Exercise directions: Among the lines of the listing below, retype exactly those from the one containing "The height and width of the screenshot is (720, 1280)." through the one containing "Delete the Submission", both included. Do not include pictures.

Listed records:
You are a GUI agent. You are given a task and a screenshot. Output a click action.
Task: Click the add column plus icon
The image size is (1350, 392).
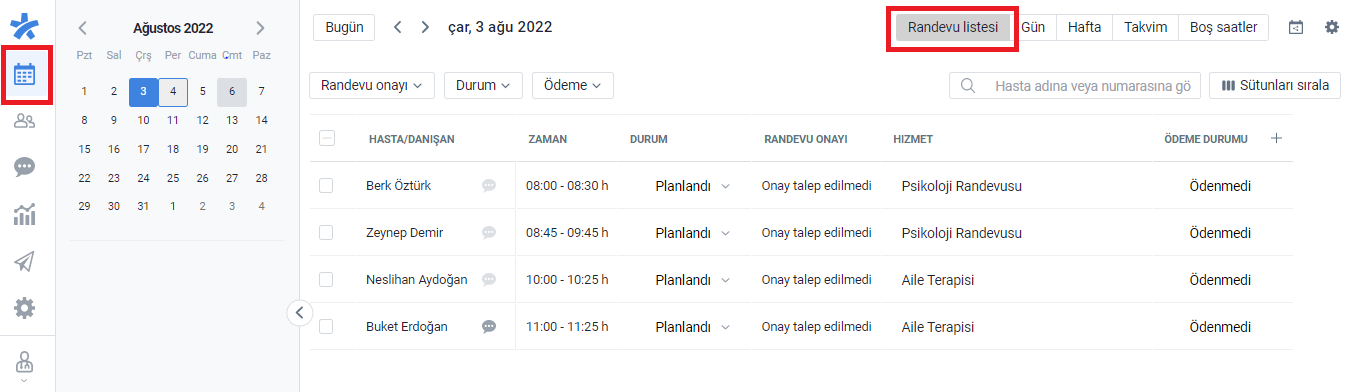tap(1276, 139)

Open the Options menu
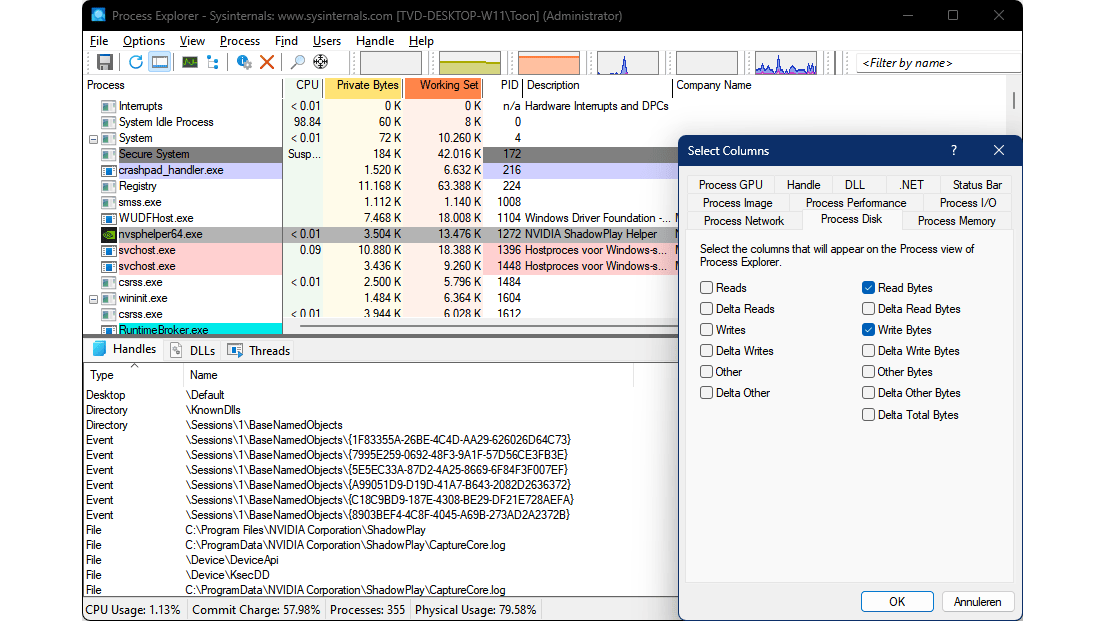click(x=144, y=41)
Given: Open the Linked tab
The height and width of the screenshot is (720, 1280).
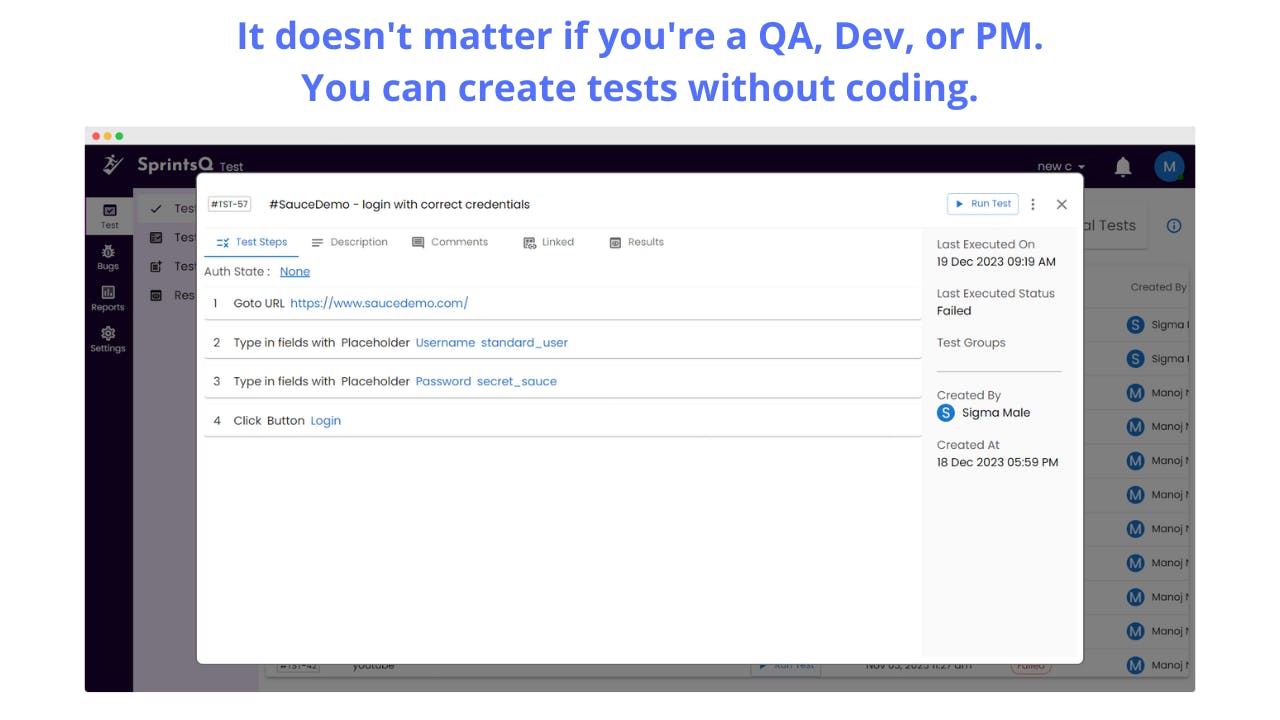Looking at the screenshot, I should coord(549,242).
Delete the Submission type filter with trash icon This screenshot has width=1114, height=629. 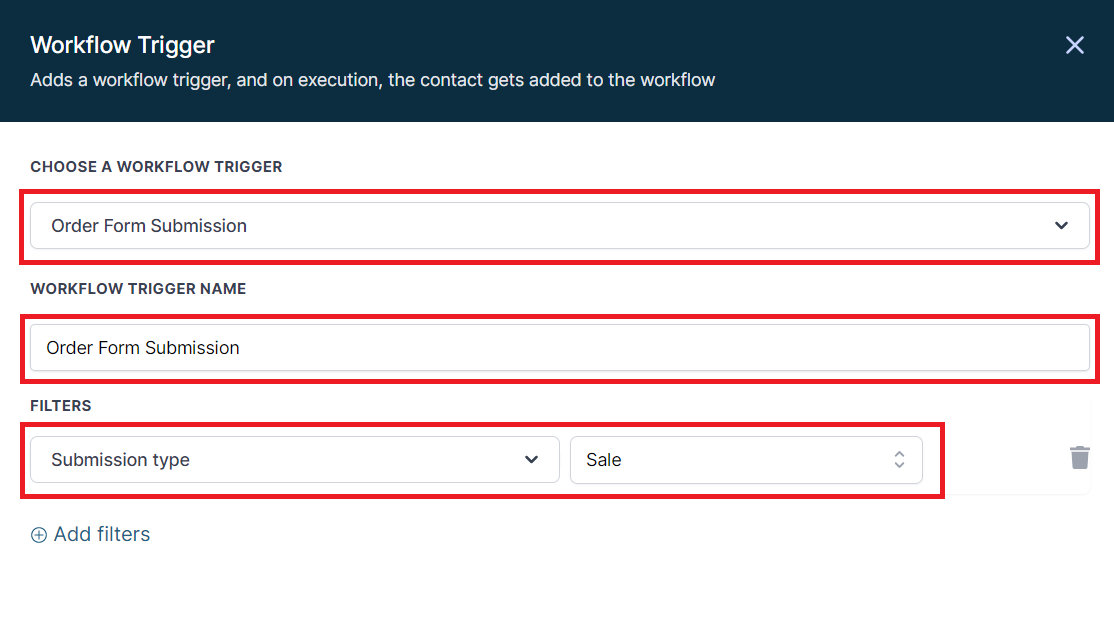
---
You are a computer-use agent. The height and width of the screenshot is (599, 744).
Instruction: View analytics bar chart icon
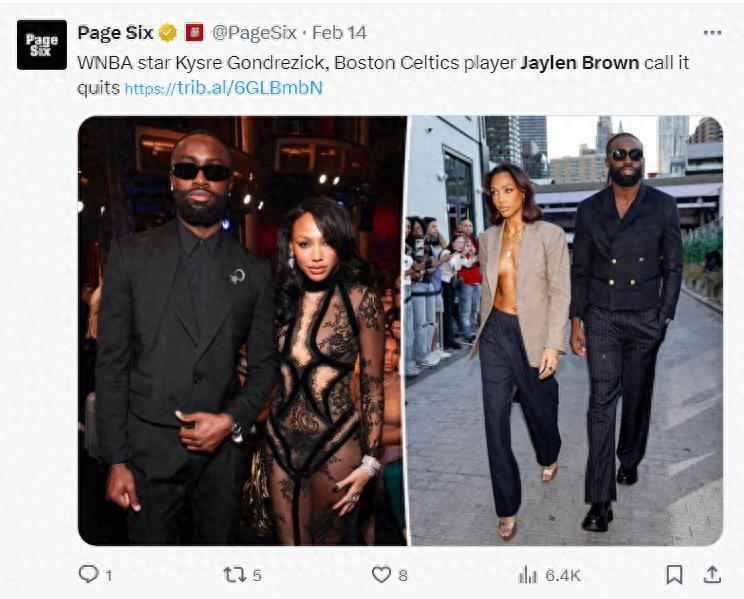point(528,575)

Your solution:
The height and width of the screenshot is (720, 1280).
Looking at the screenshot, I should coord(549,242).
Delete the Submission type filter with trash icon This screenshot has width=1114, height=629. 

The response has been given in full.